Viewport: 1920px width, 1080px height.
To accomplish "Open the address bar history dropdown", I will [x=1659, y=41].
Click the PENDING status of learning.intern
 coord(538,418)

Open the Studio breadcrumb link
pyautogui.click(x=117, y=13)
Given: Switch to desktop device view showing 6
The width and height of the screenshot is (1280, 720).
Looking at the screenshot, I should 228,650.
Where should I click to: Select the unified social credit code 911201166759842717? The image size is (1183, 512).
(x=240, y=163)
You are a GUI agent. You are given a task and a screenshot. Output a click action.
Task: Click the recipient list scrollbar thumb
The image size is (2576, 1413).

TASK REQUIREMENTS: Reproduce all of the data above verbatim, preserving every line in its original order.

PROBLEM SOLUTION:
Viewport: 1920px width, 1080px height.
To accomplish "Open the address bar history dropdown", I will [x=1659, y=41].
Click the PENDING status of learning.intern
 coord(538,418)

Open the Studio breadcrumb link
pyautogui.click(x=117, y=13)
Given: Switch to desktop device view showing 6
The width and height of the screenshot is (1280, 720).
Looking at the screenshot, I should 228,650.
Where should I click to: Select the unified social credit code 911201166759842717? The image size is (1183, 512).
(x=240, y=163)
You are a GUI agent. You are given a task and a screenshot. Output a click action.
Task: Click the recipient list scrollbar thumb
The image size is (2576, 1413).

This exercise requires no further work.